I thought a lot about what it would look like to show up as an illuminator in all parts of my life. When I am coaching my job is to ask the right questions and make people feel seen. How can I ensure that I bring this same quality out of the office with me consistently? What’s that saying…”the painter’s house is never painted”? I want to be sure my house is always painted, so to speak. The book talked about a German word, herzensbildung, which means to train one’s heart to see the full humanity in another. In literal translation it’s “heart education.” I love that.

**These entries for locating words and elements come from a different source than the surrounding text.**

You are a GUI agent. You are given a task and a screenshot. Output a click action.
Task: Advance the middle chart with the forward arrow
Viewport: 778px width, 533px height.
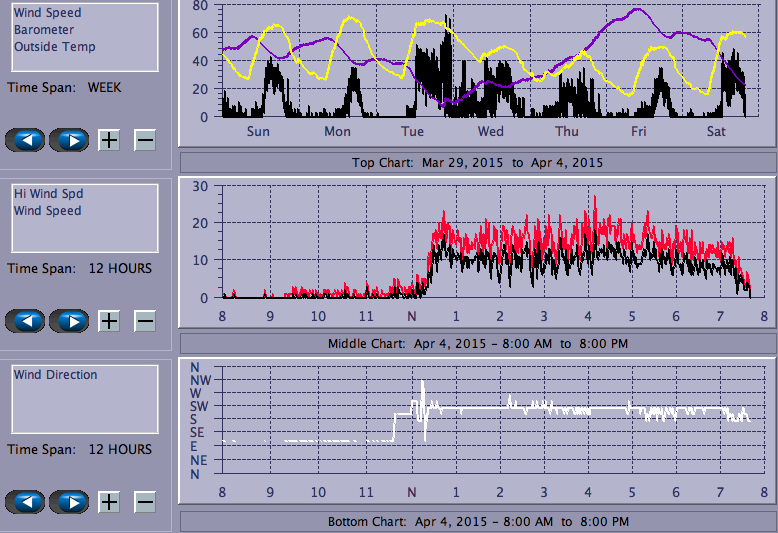(69, 321)
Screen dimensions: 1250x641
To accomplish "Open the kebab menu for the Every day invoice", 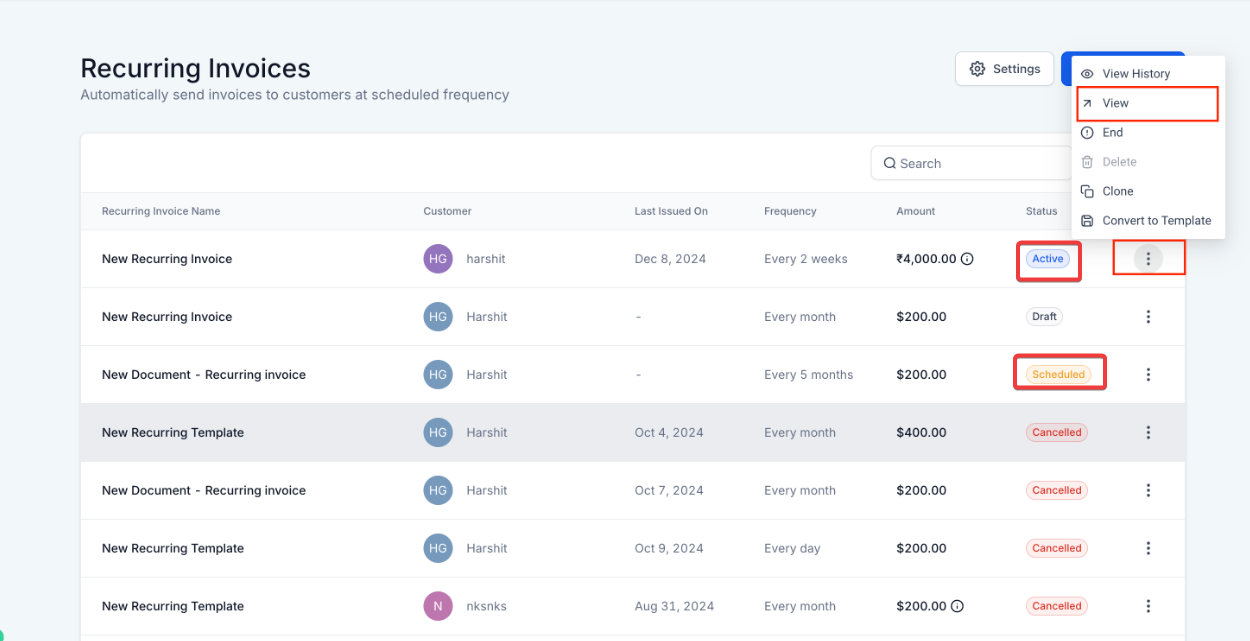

Lesson #11 – September 2025
When in doubt, return to a Beginner’s Mind
This month we celebrated the joy of two birthdays in our family, and one unexpected loss of our sweet puppy, Penelope. Remember when I said this year was about living in duality? My intention through it all was to stay in my truth, and try to keep tuning into my wisdom. Helping my children learn how to grieve in a healthy and authentic manner was a painful, yet powerful teacher to me as well. My son turned to ritual, singing songs about our beloved puppy; and my daughter illustrated her grief with words, “my grief feels like an icky perfume is stuck in my chest.” I was in awe of them, and felt like I learned as much from them. I was reminded of the powerful concept of a Beginner’s Mind.
I revisited my two-way prayer practice, and was inspired to model love, rest when rest was needed, and push when strength was needed. Despite the hardship, I felt really present with my clients and honed in on being an Illuminator.
Lesson #12 – October 2025
We are all ages we’ve ever been
October tied all of this year’s experiences together with a nice little bow. On the way to The Happy Hour’s retreat at Miraval in Austin, I listened to a meditation in which listeners are guided to meet their Higher Selves. I let my imagination run wild, and was able to see my higher self as a steady woman with a soft smile on her face, propped up against a tree holding hands with three younger versions of myself. The concept “we are all ages we’ve ever been,” reverberated through my mind. I was reminded of how nurturing these selves isn’t about going backwards, but rather the opposite, it fosters forward movement, healing and growth.